René Gagnon (27 February 1928 – 22 January 2022) was a Canadian landscape painter. He specialized in depicting the landscapes of the St. Lawrence River.

==Biography==
Gagnon was born in Cap-Sainte-Anne (now Chicoutimi North). He was a self-taught artist, who first exhibited in Arvida. He then lived in New York City until he moved to Montreal in 1967 and founded the Galerie des peintres canadiens at the Place des Arts. In 1974, he exhibited at the Bernheim-Jeune gallery in Paris thanks to music producer Gilles Talbot and journalist Jacques Ourévitch. He had two other solo exhibitions in Paris in 1977 and 1984.

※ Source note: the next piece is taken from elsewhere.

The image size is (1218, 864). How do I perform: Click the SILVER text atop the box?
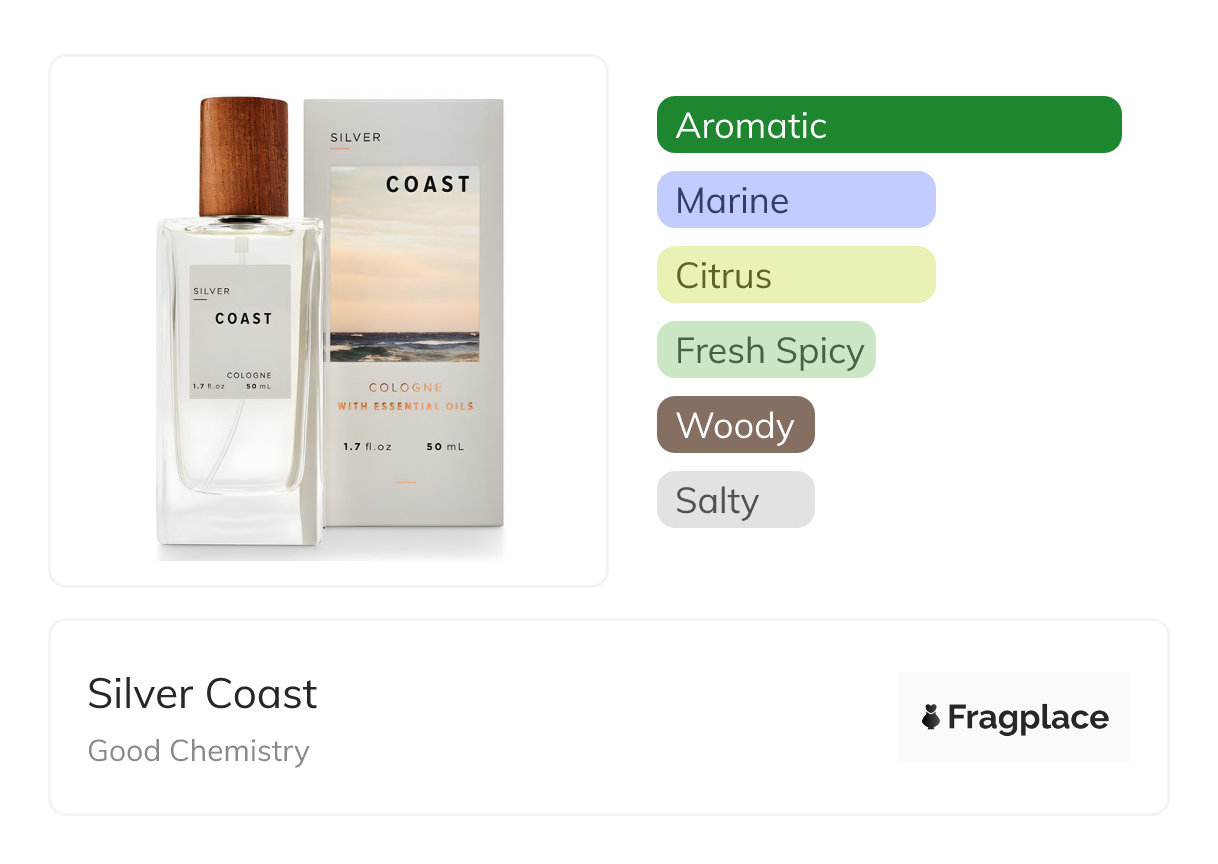[355, 137]
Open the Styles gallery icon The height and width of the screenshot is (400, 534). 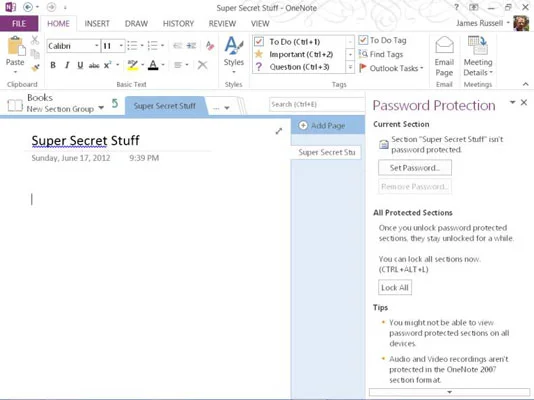click(x=234, y=46)
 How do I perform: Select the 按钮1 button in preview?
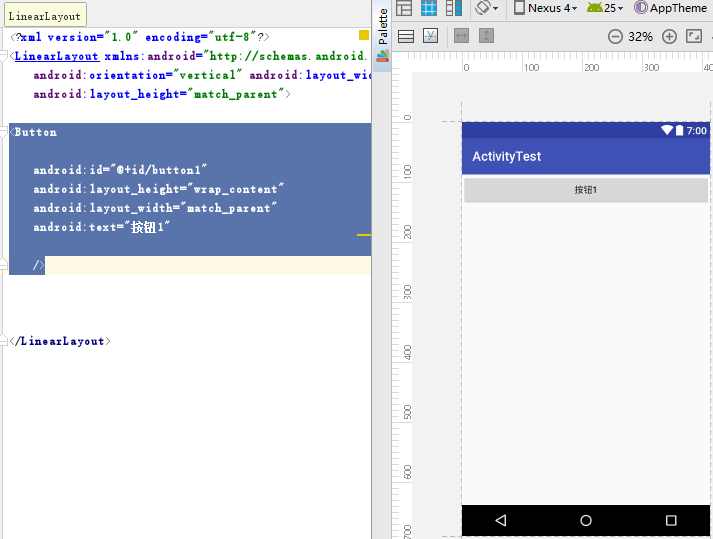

In 1995, Gagnon had several shows in Asia, including Hong Kong, Taipei, Manila, and Kuala Lumpur in particular. In 2004, he exhibited in Morocco. That same year, the Pulperie de Chicoutimi museum in Chicoutimi held a retrospective in his honor titled L’Art du paysage selon René Gagnon.

Rene Gagnon received the Medal of the Quebec National Assembly on June 21st, 2012.

He returned to Montreal in 2014 and set up the Petit Musée René Gagnon. He remained active and kept painting until the age of 88. One of his paintings is part of the White House art collection.

Rene Gagnon's work has been offered at auction multiple times, with realized prices ranging from 100 USD to 2,265 USD

Gagnon died of cancer in Saguenay–Lac-Saint-Jean on 22 January 2022, at the age of 93.